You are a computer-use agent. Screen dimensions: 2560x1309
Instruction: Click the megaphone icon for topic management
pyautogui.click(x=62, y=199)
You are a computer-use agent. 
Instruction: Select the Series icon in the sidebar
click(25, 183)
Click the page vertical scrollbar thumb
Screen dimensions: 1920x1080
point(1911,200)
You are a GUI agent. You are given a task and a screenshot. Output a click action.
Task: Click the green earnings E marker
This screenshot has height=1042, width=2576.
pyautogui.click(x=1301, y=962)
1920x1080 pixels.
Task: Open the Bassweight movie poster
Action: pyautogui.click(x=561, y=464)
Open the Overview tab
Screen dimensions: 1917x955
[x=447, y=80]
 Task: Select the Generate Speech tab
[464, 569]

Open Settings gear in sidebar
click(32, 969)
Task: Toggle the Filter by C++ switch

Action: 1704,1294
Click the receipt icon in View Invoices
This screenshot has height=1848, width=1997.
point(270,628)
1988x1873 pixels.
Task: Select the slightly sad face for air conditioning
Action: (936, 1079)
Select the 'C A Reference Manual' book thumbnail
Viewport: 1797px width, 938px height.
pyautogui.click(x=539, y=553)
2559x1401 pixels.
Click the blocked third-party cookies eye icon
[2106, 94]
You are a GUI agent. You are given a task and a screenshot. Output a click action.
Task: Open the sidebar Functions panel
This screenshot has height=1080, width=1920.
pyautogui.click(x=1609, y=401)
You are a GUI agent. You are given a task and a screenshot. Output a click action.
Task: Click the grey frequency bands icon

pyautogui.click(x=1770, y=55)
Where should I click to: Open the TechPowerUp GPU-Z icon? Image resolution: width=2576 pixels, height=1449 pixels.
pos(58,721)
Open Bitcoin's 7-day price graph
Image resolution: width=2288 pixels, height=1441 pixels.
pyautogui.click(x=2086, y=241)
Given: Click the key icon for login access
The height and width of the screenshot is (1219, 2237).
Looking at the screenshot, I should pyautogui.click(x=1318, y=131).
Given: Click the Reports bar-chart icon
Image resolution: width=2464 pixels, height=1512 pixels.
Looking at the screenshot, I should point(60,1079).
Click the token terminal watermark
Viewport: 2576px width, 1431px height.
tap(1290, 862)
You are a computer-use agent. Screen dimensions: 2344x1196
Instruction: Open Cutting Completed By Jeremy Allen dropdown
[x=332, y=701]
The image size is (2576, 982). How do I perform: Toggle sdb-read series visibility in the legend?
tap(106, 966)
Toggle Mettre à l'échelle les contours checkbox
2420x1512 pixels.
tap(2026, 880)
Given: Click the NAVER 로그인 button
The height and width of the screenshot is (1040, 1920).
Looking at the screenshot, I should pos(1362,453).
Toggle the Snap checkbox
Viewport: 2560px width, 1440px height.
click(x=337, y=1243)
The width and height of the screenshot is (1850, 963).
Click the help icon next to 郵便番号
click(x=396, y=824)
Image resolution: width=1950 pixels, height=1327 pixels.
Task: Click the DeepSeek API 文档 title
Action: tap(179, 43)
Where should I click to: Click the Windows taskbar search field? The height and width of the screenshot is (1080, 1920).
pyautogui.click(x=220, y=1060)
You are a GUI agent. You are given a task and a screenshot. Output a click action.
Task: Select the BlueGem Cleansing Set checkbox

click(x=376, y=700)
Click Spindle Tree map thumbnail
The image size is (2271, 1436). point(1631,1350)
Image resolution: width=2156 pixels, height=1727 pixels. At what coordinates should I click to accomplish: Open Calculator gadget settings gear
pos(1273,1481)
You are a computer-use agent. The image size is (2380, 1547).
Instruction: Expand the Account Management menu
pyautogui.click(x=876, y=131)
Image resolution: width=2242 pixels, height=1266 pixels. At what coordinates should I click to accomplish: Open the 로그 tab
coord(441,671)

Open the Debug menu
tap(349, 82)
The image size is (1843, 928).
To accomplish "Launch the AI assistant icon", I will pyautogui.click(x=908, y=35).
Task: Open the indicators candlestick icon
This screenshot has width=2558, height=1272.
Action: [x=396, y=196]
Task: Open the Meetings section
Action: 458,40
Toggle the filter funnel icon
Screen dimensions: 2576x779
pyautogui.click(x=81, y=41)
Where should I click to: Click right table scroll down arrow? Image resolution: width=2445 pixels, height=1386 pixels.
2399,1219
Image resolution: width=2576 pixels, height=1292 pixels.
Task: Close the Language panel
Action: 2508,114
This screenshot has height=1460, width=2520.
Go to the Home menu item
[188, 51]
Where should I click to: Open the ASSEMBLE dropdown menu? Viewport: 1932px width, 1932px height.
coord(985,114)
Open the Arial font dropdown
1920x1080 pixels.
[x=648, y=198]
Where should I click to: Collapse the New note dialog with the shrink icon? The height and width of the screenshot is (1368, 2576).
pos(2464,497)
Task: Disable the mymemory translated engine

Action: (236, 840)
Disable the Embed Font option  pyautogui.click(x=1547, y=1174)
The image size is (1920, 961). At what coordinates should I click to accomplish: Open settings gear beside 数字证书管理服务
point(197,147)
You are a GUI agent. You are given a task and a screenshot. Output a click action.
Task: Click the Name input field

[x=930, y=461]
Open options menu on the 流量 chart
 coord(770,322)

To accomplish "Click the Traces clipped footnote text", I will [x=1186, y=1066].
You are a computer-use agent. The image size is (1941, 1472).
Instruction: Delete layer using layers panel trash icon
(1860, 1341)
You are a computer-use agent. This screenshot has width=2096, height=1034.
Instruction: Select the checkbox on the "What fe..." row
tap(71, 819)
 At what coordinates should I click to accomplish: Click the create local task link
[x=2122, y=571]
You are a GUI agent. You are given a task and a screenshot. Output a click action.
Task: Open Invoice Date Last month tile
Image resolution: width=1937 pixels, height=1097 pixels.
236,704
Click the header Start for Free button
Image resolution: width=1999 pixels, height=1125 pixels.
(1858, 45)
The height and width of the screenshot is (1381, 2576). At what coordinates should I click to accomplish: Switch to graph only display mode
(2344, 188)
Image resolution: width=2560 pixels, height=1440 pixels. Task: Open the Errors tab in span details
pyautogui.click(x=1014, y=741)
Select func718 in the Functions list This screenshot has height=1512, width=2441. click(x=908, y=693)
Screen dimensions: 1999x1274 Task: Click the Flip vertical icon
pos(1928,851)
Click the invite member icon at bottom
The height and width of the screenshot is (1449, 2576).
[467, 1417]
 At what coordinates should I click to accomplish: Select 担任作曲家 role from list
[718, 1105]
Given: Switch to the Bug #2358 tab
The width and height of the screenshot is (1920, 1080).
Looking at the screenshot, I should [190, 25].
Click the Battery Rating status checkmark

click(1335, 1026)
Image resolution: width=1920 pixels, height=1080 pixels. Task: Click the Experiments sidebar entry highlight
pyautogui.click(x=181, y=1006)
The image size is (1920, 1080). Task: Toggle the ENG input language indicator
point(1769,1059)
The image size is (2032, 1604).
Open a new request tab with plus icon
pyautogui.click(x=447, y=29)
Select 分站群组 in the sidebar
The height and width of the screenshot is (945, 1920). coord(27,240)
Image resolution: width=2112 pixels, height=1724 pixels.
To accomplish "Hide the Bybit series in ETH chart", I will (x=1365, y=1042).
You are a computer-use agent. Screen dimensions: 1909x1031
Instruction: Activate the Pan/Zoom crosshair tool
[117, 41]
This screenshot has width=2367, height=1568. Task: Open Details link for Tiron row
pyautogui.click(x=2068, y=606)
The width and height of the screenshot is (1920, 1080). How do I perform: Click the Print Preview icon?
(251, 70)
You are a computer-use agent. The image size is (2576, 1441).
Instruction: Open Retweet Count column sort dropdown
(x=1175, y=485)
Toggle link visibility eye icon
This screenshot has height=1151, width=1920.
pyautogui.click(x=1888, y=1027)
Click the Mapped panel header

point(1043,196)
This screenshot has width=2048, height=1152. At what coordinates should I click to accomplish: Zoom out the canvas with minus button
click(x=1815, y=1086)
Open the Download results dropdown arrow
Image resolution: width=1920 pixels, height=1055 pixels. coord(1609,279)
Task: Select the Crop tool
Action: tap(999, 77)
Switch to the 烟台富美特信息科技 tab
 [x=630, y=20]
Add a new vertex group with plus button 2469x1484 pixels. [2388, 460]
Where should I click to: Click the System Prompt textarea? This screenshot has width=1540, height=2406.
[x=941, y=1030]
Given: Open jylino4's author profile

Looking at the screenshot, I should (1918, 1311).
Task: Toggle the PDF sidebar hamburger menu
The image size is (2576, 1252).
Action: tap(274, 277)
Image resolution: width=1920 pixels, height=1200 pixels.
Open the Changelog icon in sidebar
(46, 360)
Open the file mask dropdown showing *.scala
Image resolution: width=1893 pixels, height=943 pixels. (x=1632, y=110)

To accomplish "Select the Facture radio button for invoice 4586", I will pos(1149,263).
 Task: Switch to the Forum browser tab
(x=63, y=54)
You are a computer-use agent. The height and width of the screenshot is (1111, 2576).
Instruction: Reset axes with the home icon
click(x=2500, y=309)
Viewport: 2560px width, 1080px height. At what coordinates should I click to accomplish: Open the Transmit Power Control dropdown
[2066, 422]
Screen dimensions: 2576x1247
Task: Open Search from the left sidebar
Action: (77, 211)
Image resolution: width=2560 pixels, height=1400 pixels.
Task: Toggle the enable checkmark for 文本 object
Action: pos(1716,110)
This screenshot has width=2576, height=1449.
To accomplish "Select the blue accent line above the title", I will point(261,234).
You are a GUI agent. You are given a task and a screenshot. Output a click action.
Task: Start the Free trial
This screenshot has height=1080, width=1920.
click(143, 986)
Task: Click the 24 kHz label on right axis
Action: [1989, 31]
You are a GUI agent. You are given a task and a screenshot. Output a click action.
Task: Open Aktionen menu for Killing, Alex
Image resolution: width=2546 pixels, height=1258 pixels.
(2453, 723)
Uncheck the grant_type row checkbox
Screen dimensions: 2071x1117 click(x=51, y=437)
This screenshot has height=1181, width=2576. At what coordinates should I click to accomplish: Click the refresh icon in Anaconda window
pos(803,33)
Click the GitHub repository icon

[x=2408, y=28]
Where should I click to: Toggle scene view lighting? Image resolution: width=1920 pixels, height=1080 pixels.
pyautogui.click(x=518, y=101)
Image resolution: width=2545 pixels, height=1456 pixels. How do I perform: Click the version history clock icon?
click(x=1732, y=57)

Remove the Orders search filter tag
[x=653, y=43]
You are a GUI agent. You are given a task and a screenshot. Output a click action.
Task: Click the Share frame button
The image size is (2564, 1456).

● **Assignment**
Copy each line of the listing that carries the string "will".

● **Task answer**
To accomplish "Launch the AI assistant icon", I will pyautogui.click(x=908, y=35).
To accomplish "Click the Traces clipped footnote text", I will [x=1186, y=1066].
To accomplish "Hide the Bybit series in ETH chart", I will (x=1365, y=1042).
To accomplish "Select the Facture radio button for invoice 4586", I will pos(1149,263).
To accomplish "Select the blue accent line above the title", I will point(261,234).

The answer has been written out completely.